- [Action item] Beginning with the line that holds "Click the Beschreibung section heading" and ending with the last line of the entries, please output each line exactly, apart from any pictures.

________

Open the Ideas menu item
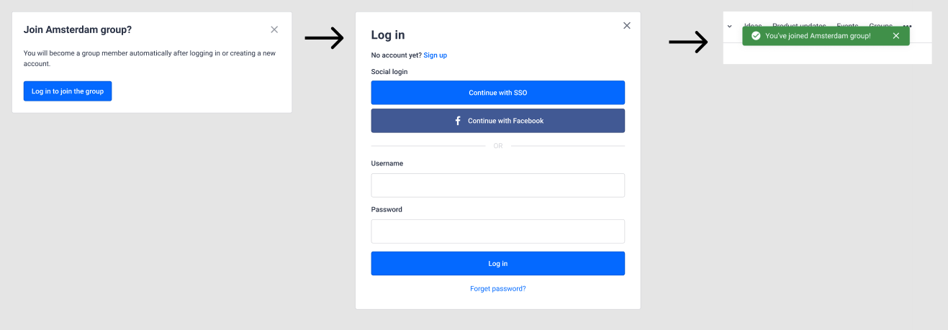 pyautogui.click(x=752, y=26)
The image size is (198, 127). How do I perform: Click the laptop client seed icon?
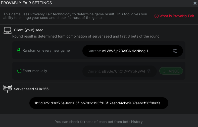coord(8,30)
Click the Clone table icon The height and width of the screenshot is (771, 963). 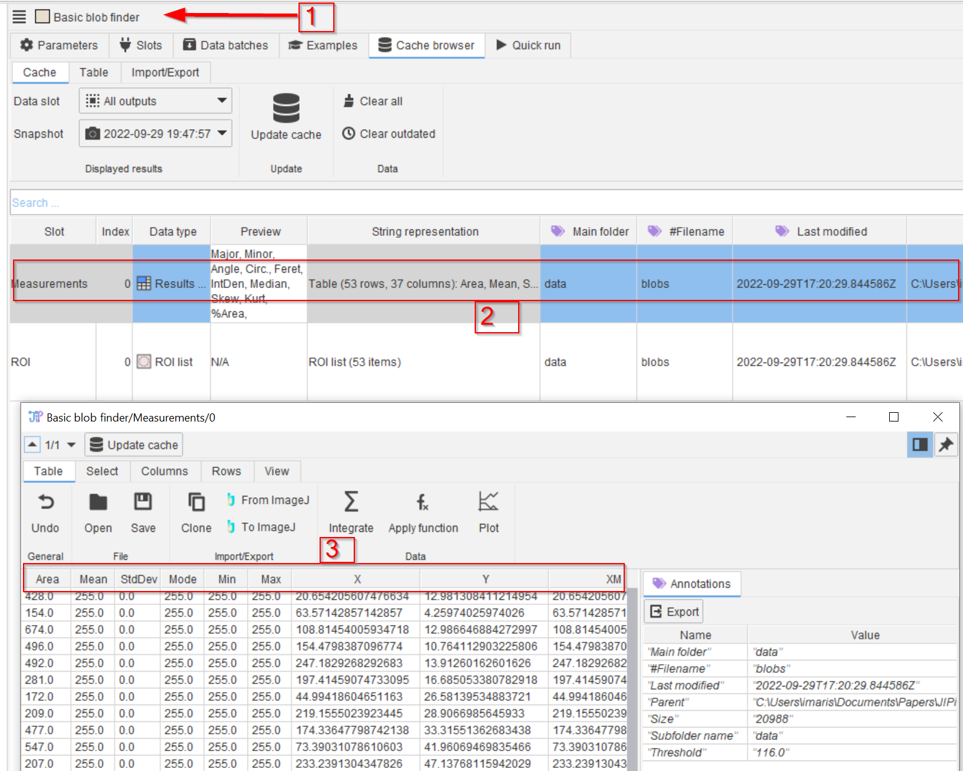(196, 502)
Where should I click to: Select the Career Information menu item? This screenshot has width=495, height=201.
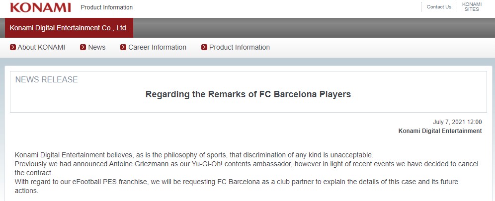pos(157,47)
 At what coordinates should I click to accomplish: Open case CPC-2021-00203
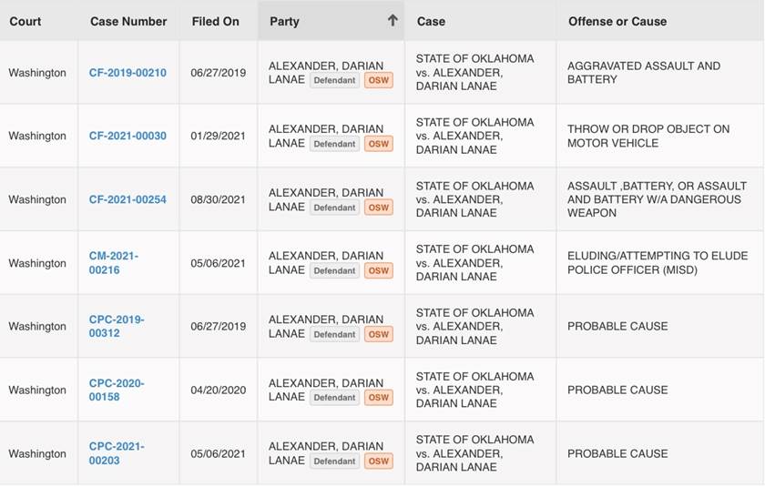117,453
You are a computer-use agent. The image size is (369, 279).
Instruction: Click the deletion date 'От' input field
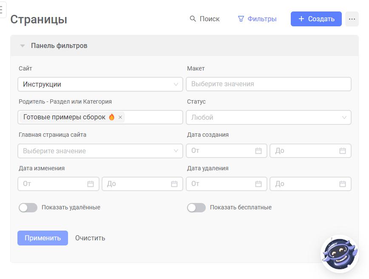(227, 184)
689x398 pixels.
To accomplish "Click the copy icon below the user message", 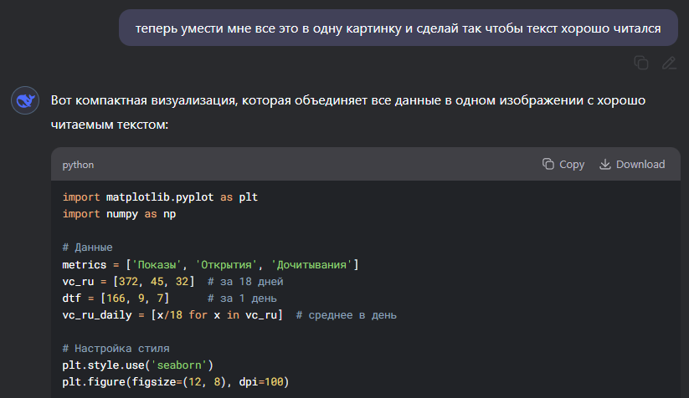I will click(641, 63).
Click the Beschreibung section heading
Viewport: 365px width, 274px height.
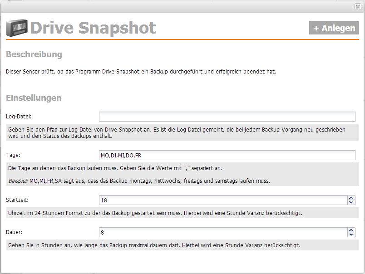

________

- [Result of this task]
Click the Beschreibung section heading
Viewport: 365px width, 274px height.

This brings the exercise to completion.